The event, moderated by ABC News’ David Muir, was held just over a week after the one-year anniversary of Iger’s return to the helm at Disney (Iger hosted a similar town hall exactly a year ago to the day, upon resuming his post last November) following the surprise ousting of Bob Chapek, and on the heels of Disney reporting its most recent quarterly and full-fiscal-year earnings and taking a stumble at the Thanksgiving holiday box office with new animated film “Wish.”
When asked by Muir if coming back to the position of CEO has been more challenging than he had anticipated, Iger, who originally ran Disney for 15 years from 2005-2020, said yes.
“I knew that there were myriad challenges that I would face coming back,” Iger said. “I won’t say that it was easy, but I’ve never second guessed the decision to come back, and being back still feels great.”

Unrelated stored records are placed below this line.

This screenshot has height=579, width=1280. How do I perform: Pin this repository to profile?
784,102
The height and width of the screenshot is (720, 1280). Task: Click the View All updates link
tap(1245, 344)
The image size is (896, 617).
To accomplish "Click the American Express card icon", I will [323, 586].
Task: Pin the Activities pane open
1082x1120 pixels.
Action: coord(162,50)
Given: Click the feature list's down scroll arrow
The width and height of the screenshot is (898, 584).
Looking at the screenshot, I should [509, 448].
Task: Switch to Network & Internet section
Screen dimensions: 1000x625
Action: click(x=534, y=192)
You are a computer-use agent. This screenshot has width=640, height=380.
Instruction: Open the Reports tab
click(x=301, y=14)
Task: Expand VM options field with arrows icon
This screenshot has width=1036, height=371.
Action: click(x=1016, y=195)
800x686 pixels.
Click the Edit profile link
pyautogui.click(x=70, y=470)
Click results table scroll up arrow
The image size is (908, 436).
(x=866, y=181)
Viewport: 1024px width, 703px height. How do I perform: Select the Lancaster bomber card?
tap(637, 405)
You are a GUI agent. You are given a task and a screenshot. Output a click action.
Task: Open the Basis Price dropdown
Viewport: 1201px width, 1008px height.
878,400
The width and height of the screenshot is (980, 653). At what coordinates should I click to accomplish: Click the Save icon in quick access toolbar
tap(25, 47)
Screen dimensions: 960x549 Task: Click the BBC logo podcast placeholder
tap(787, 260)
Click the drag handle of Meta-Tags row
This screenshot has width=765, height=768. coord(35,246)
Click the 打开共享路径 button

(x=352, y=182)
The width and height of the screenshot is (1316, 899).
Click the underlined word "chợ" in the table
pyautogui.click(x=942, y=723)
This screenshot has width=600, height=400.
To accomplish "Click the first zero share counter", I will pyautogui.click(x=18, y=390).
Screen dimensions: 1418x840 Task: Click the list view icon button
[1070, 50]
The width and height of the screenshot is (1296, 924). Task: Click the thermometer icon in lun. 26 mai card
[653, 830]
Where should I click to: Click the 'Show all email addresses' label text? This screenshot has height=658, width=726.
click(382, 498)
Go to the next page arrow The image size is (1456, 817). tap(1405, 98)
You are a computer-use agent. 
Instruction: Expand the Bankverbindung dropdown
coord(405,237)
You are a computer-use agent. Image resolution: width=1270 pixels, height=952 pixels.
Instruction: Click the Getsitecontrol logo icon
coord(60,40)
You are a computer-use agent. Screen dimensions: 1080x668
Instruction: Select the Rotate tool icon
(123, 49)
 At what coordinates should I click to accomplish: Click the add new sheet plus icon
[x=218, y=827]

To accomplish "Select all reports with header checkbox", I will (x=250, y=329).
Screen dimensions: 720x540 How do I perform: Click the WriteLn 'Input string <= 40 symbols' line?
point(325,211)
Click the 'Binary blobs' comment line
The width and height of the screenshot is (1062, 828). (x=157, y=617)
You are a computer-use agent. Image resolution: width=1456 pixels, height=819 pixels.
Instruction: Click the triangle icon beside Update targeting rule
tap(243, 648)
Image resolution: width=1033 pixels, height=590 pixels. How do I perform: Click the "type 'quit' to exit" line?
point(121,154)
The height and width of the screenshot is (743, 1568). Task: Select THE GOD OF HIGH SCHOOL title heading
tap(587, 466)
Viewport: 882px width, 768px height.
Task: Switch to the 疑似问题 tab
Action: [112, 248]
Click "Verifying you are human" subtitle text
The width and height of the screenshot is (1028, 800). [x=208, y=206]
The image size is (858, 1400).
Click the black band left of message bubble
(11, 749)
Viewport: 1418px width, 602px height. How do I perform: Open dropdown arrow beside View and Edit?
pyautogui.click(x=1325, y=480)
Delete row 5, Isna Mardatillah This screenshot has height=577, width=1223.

Iger added: “I talk about optimism being an extraordinarily important trait of a leader, because no one wants to follow a pessimist. But I also believe that hopeless optimism doesn’t do anybody any good. I have, I think, real reason—and we have real reason as Disney—to be optimists, and it starts with the fact that we’re Disney. And Disney, as you know, is a brand unto itself, but it’s also an umbrella company that houses many assets and many great brands. So, reason to be optimistic No. 1 is that.”
Joining Iger at the hourlong town hall, which began at 12 p.m. ET/9 a.m. PT, were his division chiefs: Alan Bergman and Dana Walden (heads of entertainment, including TV, film and streaming), Jimmy Pitaro (ESPN) and Josh D’Amaro (parks).
Pitaro touched on the upcoming direct-to-consumer offering from EPSN, saying the brand is “in market right now doing research.” “We’re looking at things like timing, things like price point,” Pitaro said. “Our mission is to serve the sports fan anytime, anywhere. So, if you want to continue to access ESPN in the traditional way through cable or satellite, you’ll be able to do that even once we take it over the top.”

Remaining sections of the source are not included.